Personal information
- Full name: Kamilla Birkedal Larsen
- Born: 2 September 1983 (age 42) Jyderup, Denmark
- Nationality: Danish
- Height: 1.85 m (6 ft 1 in)
- Playing position: Line player

Club information
- Current club: Odense Håndbold
- Number: 18

Senior clubs
- Years: Team
- 2001–2007: Slagelse DT
- 2007–2009: GOG Svendborg TGI
- 2009–2022: Odense Håndbold

National team
- Years: Team / Apps / (Gls)
- 2005–2011: Denmark / 99 / (157)

Medal record
European Championship
| Bronze medal – third place | 2010 Denmark/Norway |  |

= Kamilla Larsen =

Danish handball player (born 1983)

Kamilla Birkedal Larsen (née Kristensen; born 2 September 1983) is a Danish former team handball player.
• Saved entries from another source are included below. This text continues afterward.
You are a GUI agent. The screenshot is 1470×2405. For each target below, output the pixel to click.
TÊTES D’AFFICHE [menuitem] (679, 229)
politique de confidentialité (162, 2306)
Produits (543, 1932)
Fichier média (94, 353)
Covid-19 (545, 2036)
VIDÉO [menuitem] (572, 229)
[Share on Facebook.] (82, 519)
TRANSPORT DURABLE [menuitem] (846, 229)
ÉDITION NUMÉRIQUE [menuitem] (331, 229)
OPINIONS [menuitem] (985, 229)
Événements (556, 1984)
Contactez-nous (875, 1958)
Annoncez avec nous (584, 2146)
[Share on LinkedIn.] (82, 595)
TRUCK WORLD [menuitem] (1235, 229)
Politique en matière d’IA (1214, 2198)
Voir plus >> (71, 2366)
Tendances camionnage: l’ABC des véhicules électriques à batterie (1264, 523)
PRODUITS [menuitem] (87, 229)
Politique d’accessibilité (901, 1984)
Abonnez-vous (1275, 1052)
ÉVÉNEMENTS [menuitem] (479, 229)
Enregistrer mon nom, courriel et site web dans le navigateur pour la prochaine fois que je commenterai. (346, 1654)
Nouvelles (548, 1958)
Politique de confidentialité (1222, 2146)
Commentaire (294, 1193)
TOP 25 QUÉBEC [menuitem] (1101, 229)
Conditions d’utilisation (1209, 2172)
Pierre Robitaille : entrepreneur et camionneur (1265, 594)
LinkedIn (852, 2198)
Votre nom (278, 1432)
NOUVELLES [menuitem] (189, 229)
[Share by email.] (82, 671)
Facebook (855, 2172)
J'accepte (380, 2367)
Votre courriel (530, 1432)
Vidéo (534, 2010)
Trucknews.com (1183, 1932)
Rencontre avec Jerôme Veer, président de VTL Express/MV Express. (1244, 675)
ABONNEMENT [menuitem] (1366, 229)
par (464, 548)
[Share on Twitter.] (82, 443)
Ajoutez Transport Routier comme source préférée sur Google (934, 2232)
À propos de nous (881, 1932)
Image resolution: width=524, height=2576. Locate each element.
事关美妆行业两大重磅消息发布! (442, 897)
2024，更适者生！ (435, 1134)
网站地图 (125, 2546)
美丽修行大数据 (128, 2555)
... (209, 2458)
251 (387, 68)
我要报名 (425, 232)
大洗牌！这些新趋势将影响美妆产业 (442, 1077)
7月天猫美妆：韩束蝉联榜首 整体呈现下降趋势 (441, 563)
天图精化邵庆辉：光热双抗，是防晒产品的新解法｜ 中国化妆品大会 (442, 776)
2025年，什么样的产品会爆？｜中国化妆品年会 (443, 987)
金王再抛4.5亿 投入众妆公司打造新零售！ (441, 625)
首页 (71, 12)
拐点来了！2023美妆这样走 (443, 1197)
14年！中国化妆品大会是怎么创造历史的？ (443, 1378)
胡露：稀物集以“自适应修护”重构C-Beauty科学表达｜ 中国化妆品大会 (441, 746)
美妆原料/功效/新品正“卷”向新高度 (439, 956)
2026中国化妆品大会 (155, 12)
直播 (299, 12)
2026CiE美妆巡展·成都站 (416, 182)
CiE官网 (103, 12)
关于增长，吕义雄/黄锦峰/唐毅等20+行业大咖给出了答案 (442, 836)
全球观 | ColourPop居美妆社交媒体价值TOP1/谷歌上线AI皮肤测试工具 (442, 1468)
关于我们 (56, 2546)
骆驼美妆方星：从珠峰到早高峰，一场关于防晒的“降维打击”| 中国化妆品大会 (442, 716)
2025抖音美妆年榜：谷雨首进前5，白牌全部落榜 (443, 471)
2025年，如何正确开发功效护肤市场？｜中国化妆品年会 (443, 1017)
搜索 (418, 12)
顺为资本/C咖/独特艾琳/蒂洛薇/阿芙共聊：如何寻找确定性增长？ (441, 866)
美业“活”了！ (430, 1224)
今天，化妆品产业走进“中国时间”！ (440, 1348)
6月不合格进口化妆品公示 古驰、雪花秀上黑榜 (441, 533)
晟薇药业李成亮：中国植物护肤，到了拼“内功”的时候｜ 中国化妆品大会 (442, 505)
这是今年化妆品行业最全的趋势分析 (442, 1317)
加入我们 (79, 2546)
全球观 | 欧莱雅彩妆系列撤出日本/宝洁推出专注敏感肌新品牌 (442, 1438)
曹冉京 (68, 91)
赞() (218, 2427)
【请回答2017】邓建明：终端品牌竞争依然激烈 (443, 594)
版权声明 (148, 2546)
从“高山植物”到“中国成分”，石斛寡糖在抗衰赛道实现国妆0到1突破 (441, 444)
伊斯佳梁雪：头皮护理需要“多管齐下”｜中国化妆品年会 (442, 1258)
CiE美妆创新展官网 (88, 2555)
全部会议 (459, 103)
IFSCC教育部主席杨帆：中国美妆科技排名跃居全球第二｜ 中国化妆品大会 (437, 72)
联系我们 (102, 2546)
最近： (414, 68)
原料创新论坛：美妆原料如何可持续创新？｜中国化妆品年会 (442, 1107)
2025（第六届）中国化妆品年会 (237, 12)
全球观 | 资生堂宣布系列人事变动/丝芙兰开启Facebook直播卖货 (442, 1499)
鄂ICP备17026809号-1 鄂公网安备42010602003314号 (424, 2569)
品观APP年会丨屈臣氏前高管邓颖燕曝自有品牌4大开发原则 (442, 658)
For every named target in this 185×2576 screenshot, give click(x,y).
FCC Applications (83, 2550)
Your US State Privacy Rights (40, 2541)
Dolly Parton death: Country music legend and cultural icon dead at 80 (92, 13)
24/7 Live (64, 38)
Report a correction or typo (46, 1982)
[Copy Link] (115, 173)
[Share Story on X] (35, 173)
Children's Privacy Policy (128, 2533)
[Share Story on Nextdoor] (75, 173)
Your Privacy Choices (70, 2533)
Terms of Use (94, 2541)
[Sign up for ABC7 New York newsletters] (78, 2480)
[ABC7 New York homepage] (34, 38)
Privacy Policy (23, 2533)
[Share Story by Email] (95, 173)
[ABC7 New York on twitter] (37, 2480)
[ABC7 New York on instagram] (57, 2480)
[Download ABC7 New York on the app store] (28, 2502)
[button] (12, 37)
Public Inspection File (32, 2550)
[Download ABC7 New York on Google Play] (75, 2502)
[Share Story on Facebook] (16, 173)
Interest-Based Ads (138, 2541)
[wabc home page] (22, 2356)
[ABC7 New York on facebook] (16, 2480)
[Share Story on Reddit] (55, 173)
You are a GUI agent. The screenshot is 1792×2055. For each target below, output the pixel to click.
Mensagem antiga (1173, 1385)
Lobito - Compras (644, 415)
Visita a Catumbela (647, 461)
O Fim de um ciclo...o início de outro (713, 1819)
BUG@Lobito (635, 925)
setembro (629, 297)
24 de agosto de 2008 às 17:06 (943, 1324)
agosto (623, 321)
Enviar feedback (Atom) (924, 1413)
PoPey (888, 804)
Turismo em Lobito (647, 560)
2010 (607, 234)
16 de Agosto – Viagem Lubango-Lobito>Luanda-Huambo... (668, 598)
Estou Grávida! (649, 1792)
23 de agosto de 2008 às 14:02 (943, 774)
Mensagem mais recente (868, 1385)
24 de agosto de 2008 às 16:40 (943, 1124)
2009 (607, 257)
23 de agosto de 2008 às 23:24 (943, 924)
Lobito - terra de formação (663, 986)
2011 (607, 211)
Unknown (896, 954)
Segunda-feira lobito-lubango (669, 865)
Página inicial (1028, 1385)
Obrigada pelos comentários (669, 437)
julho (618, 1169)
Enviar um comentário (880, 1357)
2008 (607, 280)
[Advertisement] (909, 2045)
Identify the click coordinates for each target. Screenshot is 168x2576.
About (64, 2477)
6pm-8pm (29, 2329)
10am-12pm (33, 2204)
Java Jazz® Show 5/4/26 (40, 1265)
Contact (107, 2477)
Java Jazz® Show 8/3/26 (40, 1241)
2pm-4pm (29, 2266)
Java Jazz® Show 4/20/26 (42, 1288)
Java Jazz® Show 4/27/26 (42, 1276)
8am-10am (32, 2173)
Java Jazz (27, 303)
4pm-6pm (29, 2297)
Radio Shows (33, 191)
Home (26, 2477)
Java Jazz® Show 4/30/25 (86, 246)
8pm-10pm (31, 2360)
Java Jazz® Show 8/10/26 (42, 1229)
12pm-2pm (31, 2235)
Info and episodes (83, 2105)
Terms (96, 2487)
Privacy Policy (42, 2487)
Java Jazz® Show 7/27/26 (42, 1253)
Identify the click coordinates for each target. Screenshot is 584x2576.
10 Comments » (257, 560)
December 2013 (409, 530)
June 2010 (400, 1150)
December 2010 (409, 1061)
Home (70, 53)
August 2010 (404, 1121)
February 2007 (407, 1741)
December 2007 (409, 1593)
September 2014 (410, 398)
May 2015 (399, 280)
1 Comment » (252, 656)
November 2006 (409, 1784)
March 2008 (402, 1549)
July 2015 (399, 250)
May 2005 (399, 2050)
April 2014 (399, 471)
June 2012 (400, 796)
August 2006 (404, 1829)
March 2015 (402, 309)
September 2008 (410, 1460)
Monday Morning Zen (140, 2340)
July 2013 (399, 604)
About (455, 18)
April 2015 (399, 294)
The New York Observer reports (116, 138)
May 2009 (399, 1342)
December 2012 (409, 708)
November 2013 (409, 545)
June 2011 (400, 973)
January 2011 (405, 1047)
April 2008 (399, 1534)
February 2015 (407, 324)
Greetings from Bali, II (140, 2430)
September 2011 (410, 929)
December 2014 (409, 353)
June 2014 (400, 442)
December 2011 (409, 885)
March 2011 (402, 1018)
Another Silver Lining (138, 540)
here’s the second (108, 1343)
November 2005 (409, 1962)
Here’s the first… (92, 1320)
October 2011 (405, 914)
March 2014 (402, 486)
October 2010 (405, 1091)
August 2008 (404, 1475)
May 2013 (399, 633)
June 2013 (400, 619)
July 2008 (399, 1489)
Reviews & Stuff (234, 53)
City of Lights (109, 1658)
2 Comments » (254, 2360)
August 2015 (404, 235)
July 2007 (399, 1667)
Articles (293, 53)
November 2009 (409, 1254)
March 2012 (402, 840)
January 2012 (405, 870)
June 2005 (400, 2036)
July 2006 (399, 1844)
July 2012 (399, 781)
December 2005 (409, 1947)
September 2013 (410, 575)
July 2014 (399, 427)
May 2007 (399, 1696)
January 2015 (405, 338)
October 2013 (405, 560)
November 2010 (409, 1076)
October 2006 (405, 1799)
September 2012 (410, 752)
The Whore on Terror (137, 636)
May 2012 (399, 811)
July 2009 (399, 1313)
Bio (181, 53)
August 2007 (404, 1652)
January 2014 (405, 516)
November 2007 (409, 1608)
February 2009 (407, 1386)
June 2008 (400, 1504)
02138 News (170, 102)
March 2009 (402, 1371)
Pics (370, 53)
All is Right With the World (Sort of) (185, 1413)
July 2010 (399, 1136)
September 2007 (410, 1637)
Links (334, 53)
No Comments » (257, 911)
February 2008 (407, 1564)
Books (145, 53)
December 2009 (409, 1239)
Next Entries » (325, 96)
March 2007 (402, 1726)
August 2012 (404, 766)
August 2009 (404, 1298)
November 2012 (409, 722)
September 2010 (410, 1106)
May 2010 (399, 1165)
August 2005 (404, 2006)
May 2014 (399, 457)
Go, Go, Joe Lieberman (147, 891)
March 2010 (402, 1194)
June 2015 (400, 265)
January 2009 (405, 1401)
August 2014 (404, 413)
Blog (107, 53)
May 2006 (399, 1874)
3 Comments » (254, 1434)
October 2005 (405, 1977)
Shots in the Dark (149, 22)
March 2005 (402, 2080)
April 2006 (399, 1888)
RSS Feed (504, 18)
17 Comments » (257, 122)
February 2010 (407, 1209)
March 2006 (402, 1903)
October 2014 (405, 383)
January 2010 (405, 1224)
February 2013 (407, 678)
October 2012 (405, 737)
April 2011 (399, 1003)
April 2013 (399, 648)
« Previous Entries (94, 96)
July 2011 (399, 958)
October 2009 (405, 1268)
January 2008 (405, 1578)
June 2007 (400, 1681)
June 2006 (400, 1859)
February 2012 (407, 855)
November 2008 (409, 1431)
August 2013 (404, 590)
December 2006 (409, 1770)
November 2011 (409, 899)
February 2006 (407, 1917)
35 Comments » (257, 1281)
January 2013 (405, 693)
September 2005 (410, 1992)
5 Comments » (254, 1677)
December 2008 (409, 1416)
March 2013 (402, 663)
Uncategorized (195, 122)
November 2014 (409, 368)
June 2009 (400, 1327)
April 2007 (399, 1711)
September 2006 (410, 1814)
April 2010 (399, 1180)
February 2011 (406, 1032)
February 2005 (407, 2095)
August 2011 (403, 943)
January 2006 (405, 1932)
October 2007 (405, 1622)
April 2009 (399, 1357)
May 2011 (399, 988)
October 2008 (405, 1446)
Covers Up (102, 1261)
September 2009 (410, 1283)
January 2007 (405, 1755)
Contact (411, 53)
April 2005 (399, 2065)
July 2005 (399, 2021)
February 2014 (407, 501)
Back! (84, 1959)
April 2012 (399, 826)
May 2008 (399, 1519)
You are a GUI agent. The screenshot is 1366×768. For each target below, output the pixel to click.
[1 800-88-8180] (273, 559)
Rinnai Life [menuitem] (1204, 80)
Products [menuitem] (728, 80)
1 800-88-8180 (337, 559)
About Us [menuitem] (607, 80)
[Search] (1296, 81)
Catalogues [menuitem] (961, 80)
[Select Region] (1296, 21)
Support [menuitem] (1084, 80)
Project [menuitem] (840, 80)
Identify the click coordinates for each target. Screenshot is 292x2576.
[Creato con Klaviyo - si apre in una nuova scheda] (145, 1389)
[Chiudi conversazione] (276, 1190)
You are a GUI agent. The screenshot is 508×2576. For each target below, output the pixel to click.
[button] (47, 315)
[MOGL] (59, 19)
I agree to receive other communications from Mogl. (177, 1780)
She has played for Handball Club Odense and for the Danish women's national handball team. She retired when her contract with HC Odense expired, although she has said, that she wanted to continue. She attended Kalundborg Gymnasium.

After her playing career, she has continued in Handball as a sports agent.

At the 2010 European Women's Handball Championship she reached the bronze final and placed fourth with the Danish team.

She is married with the Greenlandic handball coach and former player Jakob Larsen.